▸ **DIRECTION**: Set down the lines below word for word, leaving out the pictures.

▸ **DATA TO PROCESS**:
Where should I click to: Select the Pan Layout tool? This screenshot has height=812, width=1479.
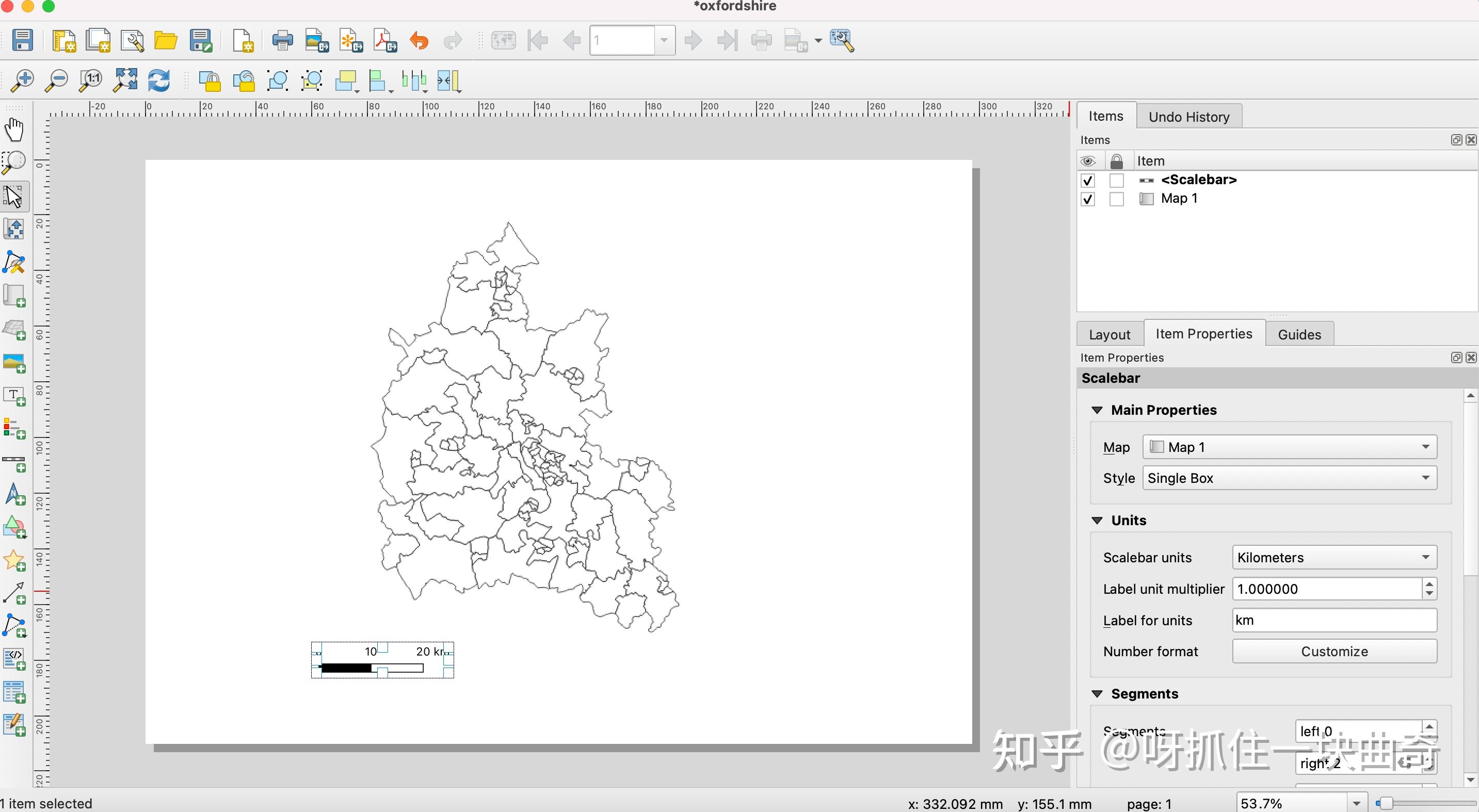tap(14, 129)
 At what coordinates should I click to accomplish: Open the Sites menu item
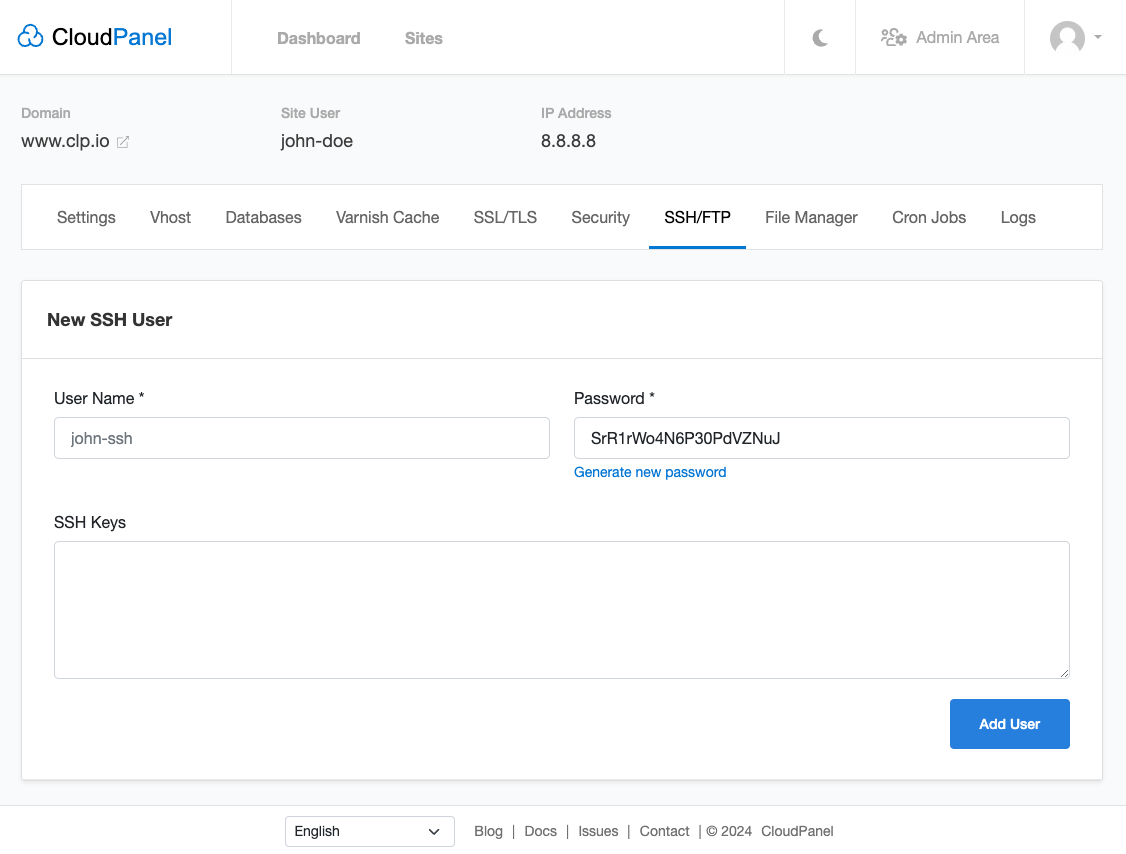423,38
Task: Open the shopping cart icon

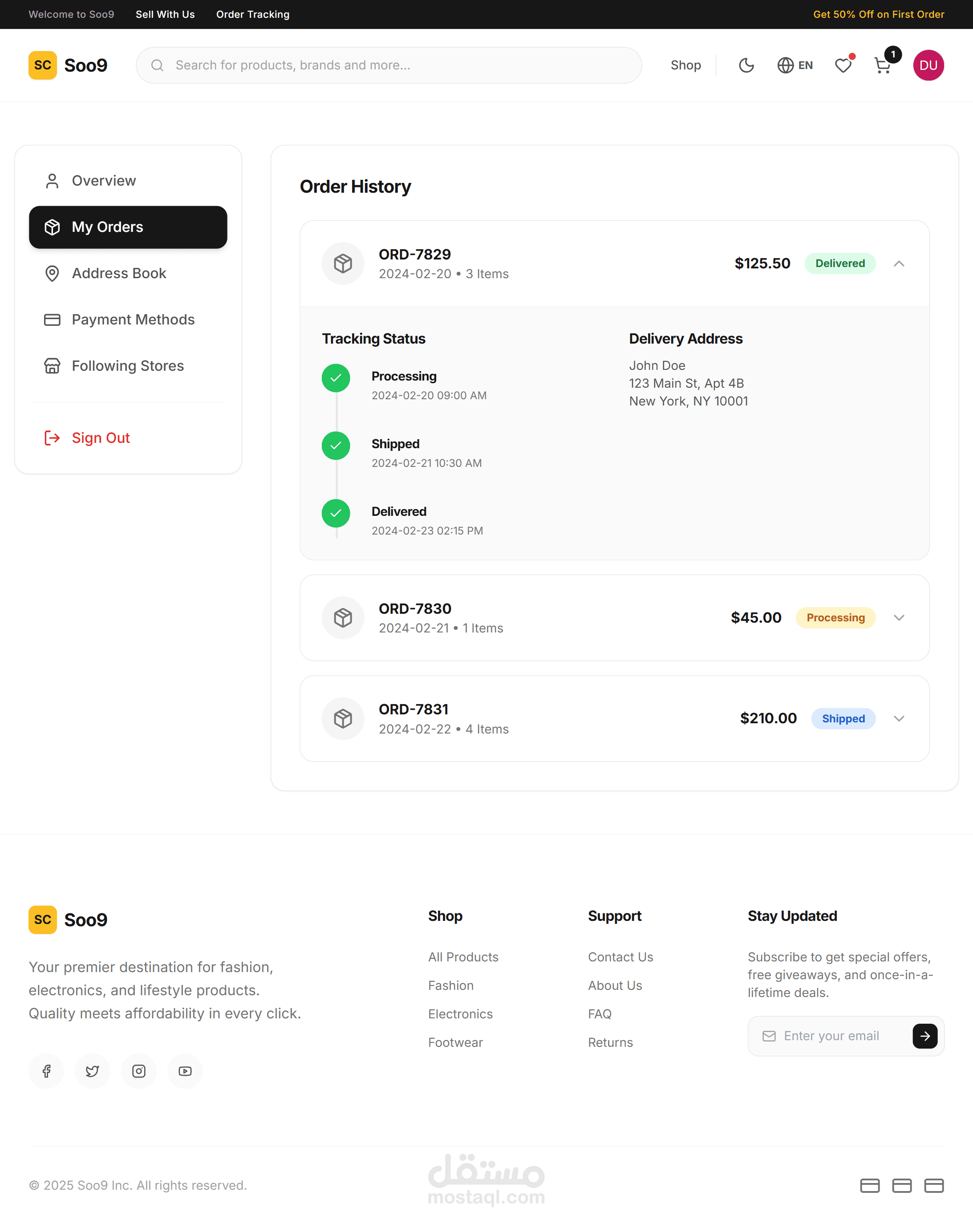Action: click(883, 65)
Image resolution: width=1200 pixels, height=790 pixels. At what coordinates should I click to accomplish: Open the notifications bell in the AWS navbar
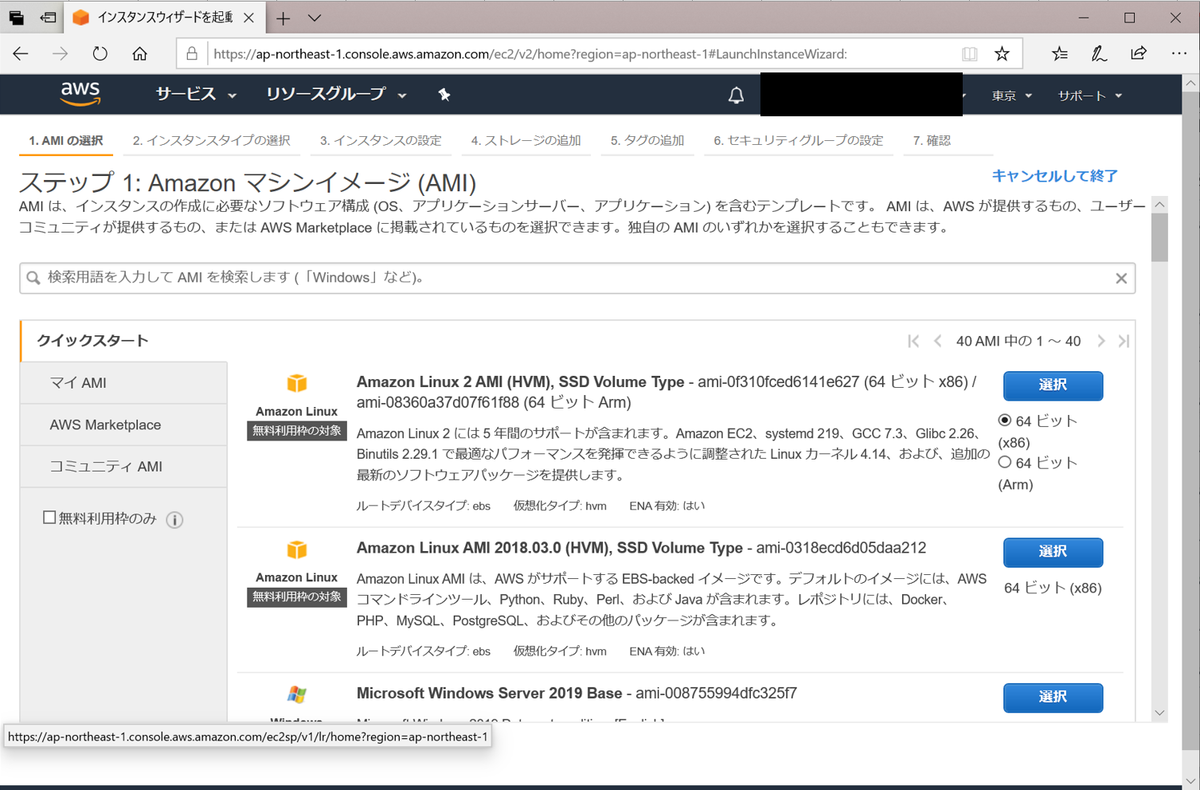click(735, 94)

▸ **ANSWER BELOW**:
Where should I click to: Select the Pan Layout tool? This screenshot has height=812, width=1479.
tap(14, 129)
 At what coordinates should I click to accomplish: Open the Sites menu item
423,38
Task: Open the shopping cart icon

Action: click(883, 65)
Image resolution: width=1200 pixels, height=790 pixels. At what coordinates should I click to accomplish: Open the notifications bell in the AWS navbar
click(735, 94)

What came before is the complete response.